Enzymes

Question 1

Most enzymes are…

Answer 1

Globular proteins

Question 2

Examples of enzyme cofactors

Answer 2

Inorganic (Mg+, Zn+), organic (called coenzymes), prosthetic groups, apoenzymes.

Question 3

Types of coenzymes

Answer 3

Coenzyme A and NAD+.

Question 4

Coenzyme bound to enzyme protein =

Answer 4

Prosthetic group.

Question 5

Apoenzyme

Answer 5

Without coenzyme

Question 6

Holoenzyme

Answer 6

With coenzyme.

Question 7

How does an apoenzyme become active

Answer 7

By binding of coenzyme or cofactor to enzyme. Holoenzyme is formed when it binds to the active site.

Question 8

Oxidoreductases

Answer 8

Catalyze the transfer of electrions.

Question 9

Transferases

Answer 9

Catalyze group transfer reactions.

Question 10

Hydrolases

Answer 10

Catalyze hydrolysis reactions.

Question 11

Lyases

Answer 11

Catalyse cleavage of C-C, C-O, and C-N or other bonds by elimination.
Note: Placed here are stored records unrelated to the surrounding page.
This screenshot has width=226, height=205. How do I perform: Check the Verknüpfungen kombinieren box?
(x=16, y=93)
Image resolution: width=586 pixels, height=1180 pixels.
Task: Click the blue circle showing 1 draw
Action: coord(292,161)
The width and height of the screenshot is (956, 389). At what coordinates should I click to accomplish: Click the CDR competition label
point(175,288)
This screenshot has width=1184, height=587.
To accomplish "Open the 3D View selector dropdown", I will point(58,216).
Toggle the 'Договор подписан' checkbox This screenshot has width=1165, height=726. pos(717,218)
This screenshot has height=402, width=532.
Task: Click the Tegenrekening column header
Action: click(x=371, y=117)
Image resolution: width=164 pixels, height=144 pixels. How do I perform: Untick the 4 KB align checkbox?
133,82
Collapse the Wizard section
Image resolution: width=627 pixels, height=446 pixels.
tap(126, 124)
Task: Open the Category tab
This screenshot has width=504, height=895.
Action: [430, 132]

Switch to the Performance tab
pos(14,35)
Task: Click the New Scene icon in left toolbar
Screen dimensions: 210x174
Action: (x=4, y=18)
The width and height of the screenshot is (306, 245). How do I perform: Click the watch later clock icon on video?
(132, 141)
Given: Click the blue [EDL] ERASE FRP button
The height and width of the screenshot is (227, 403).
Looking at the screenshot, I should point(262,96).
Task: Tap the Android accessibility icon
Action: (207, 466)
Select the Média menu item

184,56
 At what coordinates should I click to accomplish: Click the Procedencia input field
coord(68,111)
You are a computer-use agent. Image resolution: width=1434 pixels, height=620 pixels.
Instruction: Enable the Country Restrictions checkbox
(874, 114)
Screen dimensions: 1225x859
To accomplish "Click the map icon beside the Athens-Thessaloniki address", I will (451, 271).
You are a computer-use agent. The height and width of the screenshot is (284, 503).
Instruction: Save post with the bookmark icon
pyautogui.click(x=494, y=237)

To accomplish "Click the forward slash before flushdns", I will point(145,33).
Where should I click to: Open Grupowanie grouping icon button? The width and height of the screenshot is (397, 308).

Leave behind double bonds or rings.

Question 12

Isomerases

Answer 12

Catalyze the transfer of groups within molecules to yield isomeric forms.

Question 13

Ligases

Answer 13

Catalyze the formation of C-C, C-S, C-O and C-N bonds by condensation reaction coupled to cleavage of ATP or similar cofactor.

Question 14

Enzymes do not…

Answer 14

Affect equilibrium, cannot change free energy.

Question 15

Enzymes do affect…

Answer 15

Rates of reaction, decrease activation energy.

Question 16

How do enzymes lower activation energy?

Answer 16

They organize reactive groups into close proximity and proper orientation (into a fairly rigid ES complex) by using enzyme substrate binding energy.

Question 17

Enzyme active sites are complimentary too…

Answer 17

The transition state of the reaction.

Question 18

Enzyme substrate binding results in…

Answer 18

Reduction of entropy, hindering the reaction.

Question 19

Acid-base catalysis

Answer 19

Give and take protons

Question 20

Covalent catlysis

Answer 20

Change reaction paths. Requires a nucleophile on the enzyme

Question 21

Metal ion catalysis

Answer 21

Use redox cofactors, pKa shifters. Stabilizes negative charges.

Question 22

In steady state conditions…

Answer 22

ES formed = ES consumed

Question 23

ES association and dissociation depend on…

Answer 23

Constants (K) which reflect E and E properties.

Question 24

Reaction rate is proportional to…

Answer 24

ES complex.

Question 25

Kcat

Answer 25

Turnover rate, number of S molecules converted to P per time. Unit is 1/s .

Question 26

Kcat and Km reflect the...

Answer 26

Cellular environment.

Question 27

Enzyme efficieny

Answer 27

The specificity constant, Kcat/Km.

Question 28

Enzyme efficient is limited by...

Answer 28

Specificity.

Question 29

Kinetic mechanism

Answer 29

The order of binding of substrates and release products

Question 30

Competitive inhibition

Answer 30

Competes with substrate for binding, binds to active site, does not affect catalysis. No change in Vmax, apparent increase in Km.

Question 31

Uncompetitive inhibition

Answer 31

Only binds to ES complex, does not affect substrate binding, inhibits catalytic function. Decrease in Vmax, apparent decrease in Km.

Question 32

Mixed inhibition

Answer 32

Binds to enzyme with or without subsrate, binds to regulatory site, inhibits both substrate binding and catalysis. Decrease in Vmax, apparent change in Km.

Question 33

Noncompetitive inhibition

Answer 33

Type of mixed inhibitors where this is no change in Km.

Question 34

Irreversible inhibitors react with...

Answer 34

The enzyme. One molecule can permanently shut off one enzyme molecule.

Question 35

Noncovalent modification: allosteric regulators

Answer 35

Can be positive (improve catalysis) or negative (reduce catalysis).